Yeah, look, how we look at our EM business is these are the right products, at the right time to drive growth in a world that is, you know, challenged for growth. We do that, by ensuring that we've got the right segment focus and then kind of drill down below that into a sub-segment focus. We are extremely well-positioned with the asset base, from a compounding, standpoint, which is where, you know, we create the most values in that last step of the process. Our assets are extremely well-positioned in each region. We are able to move polymer or buy polymer, in each region to be able to, you know, adjust as, you know, certain products may have scarcity because of supply chain challenges.
You know, or be able to, you know, adjust pricing, to deal with, you know, rising feedstock costs. It does tend to take a quarter or two for those feedstocks to really fully flow through in the Engineered Materials business. It was important that we work to try to get ahead of that from a pricing standpoint now.
Thank you. Our next question is coming from the line of Jeffrey Zekauskas with JPMorgan. Please proceed with your questions.
Thanks very much. Can you talk about the prospects for Ibn Sina and how that will affect your Engineered Materials, EBIT or EBITDA or equity income?
Yeah, thanks, Jeff. When you look at Ibn Sina, in 2025, they actually had a fairly large turnaround, so earnings were a little bit lower last year. Right now, as we estimate, earnings, 2026 versus 2025, we're assuming pretty much flattish, Jeff, on what rolls through equity earnings right now. Now the plant— Most of the assets there, have not been operating for the last six weeks or so because of shipping constraints as well as raw material feedstock disruption. You'll have to see kind of where that goes here into the second half.
Given the fact that we are on a one-quarter lag there, you know, and the fact that 2025 was a pretty low number, you know, we're right now assuming flattish.
Okay, great. In the acetyl chain, in the second quarter, you're going to make maybe a little less than $200 million more. Can you analyze that in terms of, is it more acetic acid? Is it more VAM? Is it more China? Is it more U.S. exports? Can you give us an idea of how that improvement in the acetyl chain flows?
Yeah. I would say it's not really dissimilar to kind of fundamentally how the business operates, you know, in most quarters. You know, the majority of the profit, as we've said in the past, comes from the Western Hemisphere. I think the lift here from Q1 to Q2 is definitely weighted heavier towards the Western Hemisphere as well. It's that, you know, low-cost advantage that we have in our asset base in Clear Lake and being able to utilize that, you know, across the Western world. We have seen, you know, margins move up in Asia as well. I would say, you know, from a product standpoint, Jeff, very much disproportionate to the vinyl chain. Think VAM downstream into vinyl emulsions and then redispersible powder.
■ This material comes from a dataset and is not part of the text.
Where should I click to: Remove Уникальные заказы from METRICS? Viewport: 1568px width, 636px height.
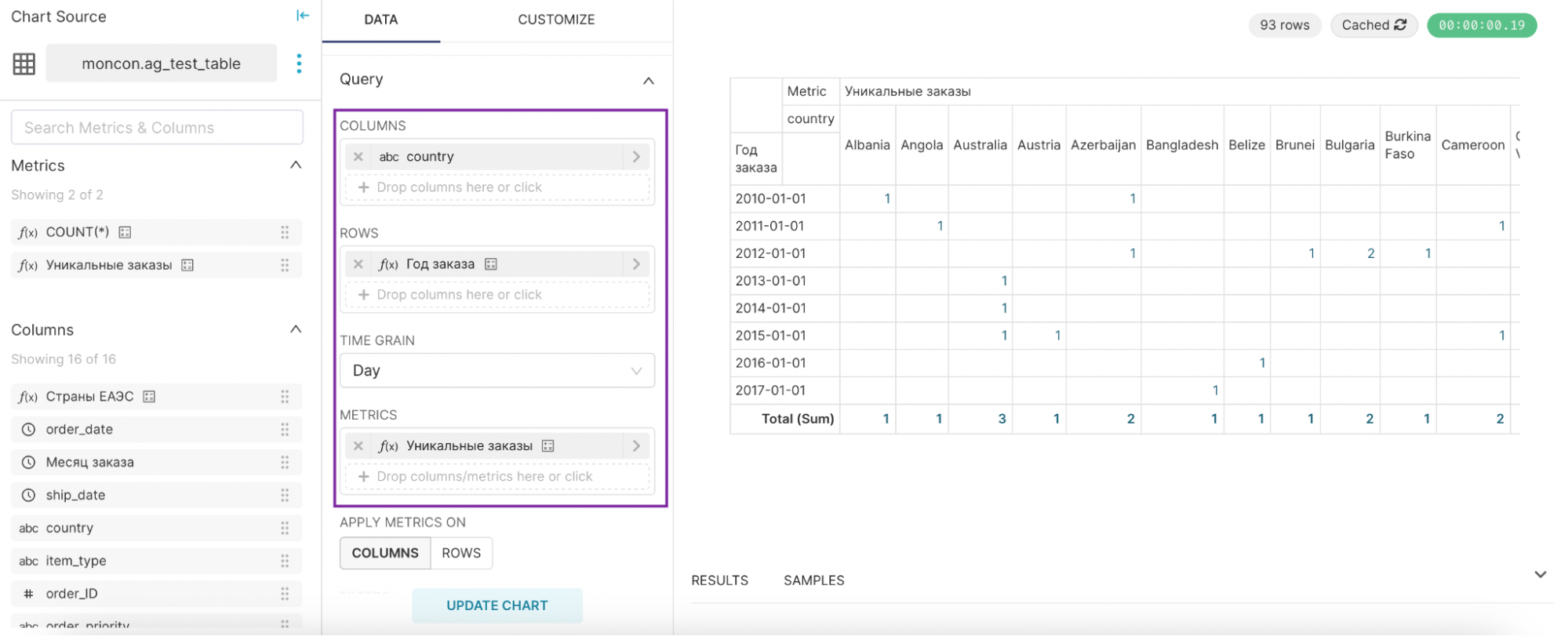tap(358, 446)
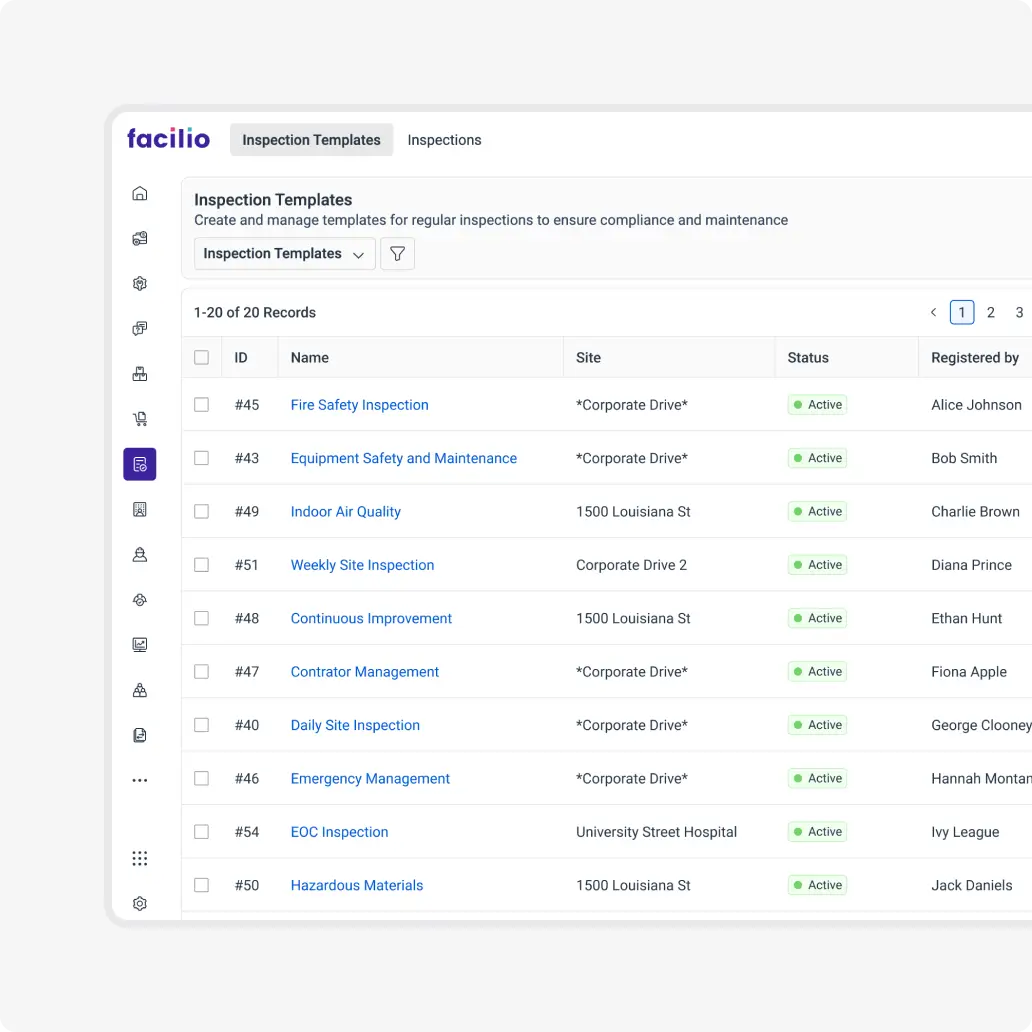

Again, not dissimilar to how we've talked about the business to being, a lot of the profitability coming less from selling acetic acid as acetic acid, but really monetizing downstream, and then seeing pockets of growth opportunity. We've talked over the last year or so about the importance of vinyl emulsions as well as powders kind of being a very small pocket of growth in certain parts of the world, and we're definitely seeing that right now. Vinyls chemistry has a nice advantage in a higher oil environment over competing systems. We're seeing and working with customers on growth opportunities to drive some switching as well. That's really where that focus is much more downstream in the product portfolio.
Great. Thank you very much.
Thank you. Our next question has come from the line of Vincent Andrews with Morgan Stanley. Please proceed with your questions.
Thank you and good morning. Wanted to ask on the second half in EM, there's some comments in the prepared remarks about, you know, what you're doing on the nylon side of the equation, that you expect some inventory drawdowns and some structural inventory reductions that are already underway. Is that coming on the customer side of the equation? And you think that's gonna accelerate because you're gonna be reducing capacity? If you could just color in some of those lines for us, that'd be helpful.
Yeah. Hey, Vincent. In the second half, in engineered materials, we would expect an additional, you know, $50 million of absorption hit on the income statement. That is from drawing that nylon from the transition. We've had, as you know, some other structural inventory reduction actions underway, right? I would say even with all that, we are targeting to grow EM this year, which will more than offset, you know, these absorption hits over the year, which is about $35 million. The turnaround expense, which is about $15 million here coming in Q2. You know, potential raw material cost pressures that Scott talked about or even demand pullback.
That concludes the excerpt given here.